> **Objective 1**
Find each line in the listing below that contains the string "size", and copy those lines.
#### Source passage
Page 1 of 2

[PATCH] Universal Text Subtitle Input

Posted: Mon Apr 26, 2010 1:04 am
by davidfstr
This patch adds support for reading TEXT subtitle tracks from file inputs. In practice this usually means embedded SRT files. I have also added some documentation for hb_buffer and hb_subtitle.

I have tested this with:
* MKV input -> MKV output = Good

Less luck testing with:
* MKV input -> MP4 output = No subtitle track visible when playing

I think this is an issue with the MP4 muxer, but I would need a DVD with CC608 subtitles in order to exercise the muxer and verify this.

I would also like to test:
* MP4 input -> {MKV,MP4} output = ?

To do so I would need one of the following:
1. An MP4 with an embedded TEXT track.
2. A DVD with CC608 subtitles, with which I could reliably generate such an MP4 with HandBrake.
########
#### Data excerpts
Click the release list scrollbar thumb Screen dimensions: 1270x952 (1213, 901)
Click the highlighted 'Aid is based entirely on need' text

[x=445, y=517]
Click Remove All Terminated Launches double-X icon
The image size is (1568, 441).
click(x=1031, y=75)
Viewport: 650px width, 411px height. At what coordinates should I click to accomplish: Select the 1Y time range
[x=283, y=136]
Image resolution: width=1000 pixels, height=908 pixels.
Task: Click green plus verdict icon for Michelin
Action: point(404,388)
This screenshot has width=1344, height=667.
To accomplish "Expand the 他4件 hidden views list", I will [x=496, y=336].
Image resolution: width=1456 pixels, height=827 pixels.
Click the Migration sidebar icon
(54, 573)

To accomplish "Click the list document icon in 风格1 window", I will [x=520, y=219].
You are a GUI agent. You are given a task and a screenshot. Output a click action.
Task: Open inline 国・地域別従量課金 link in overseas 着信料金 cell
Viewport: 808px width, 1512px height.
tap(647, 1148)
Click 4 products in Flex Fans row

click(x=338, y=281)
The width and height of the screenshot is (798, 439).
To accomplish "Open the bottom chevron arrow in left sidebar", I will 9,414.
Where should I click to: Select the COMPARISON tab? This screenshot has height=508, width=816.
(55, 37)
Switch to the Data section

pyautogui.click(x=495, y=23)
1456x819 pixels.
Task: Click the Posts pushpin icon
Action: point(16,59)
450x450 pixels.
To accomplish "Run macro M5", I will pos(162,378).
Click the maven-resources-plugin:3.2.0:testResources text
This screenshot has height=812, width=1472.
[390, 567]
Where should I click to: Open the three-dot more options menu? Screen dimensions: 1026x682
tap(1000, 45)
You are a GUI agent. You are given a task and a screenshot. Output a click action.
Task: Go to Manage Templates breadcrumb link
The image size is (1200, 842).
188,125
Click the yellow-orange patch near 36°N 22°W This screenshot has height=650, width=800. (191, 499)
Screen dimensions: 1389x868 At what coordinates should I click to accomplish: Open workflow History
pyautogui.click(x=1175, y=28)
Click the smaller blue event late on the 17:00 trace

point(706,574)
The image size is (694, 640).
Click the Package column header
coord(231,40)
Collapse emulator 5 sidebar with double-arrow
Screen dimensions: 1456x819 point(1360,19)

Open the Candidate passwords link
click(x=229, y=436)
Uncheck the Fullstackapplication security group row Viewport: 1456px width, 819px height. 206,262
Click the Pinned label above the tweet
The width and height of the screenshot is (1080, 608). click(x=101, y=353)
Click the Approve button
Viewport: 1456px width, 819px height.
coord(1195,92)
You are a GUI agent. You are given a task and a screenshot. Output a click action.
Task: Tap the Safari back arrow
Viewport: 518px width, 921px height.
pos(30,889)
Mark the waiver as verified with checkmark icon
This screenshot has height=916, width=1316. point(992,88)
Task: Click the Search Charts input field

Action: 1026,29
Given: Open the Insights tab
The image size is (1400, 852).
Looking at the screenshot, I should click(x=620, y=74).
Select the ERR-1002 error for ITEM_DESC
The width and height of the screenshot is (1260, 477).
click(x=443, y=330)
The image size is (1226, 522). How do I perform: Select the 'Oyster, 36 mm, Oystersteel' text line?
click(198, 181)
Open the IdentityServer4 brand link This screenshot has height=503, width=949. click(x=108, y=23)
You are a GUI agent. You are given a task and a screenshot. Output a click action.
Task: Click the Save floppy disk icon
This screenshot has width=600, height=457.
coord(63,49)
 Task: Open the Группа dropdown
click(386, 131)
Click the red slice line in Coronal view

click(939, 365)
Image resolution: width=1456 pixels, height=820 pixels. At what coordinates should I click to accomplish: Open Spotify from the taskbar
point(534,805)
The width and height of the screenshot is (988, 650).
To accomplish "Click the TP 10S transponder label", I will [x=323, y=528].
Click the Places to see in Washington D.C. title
########
> **Objective 2**
From the forum post above, extract the passage that begins with the words containing "I have tested" and ends with "and verify this.".

> **Correct response 1**
The image size is (1568, 441).
The image size is (1200, 842).
The image size is (694, 640).
The image size is (1400, 852).
The image size is (1226, 522). How do I perform: Select the 'Oyster, 36 mm, Oystersteel' text line?

> **Correct response 2**
I have tested this with:
* MKV input -> MKV output = Good

Less luck testing with:
* MKV input -> MP4 output = No subtitle track visible when playing

I think this is an issue with the MP4 muxer, but I would need a DVD with CC608 subtitles in order to exercise the muxer and verify this.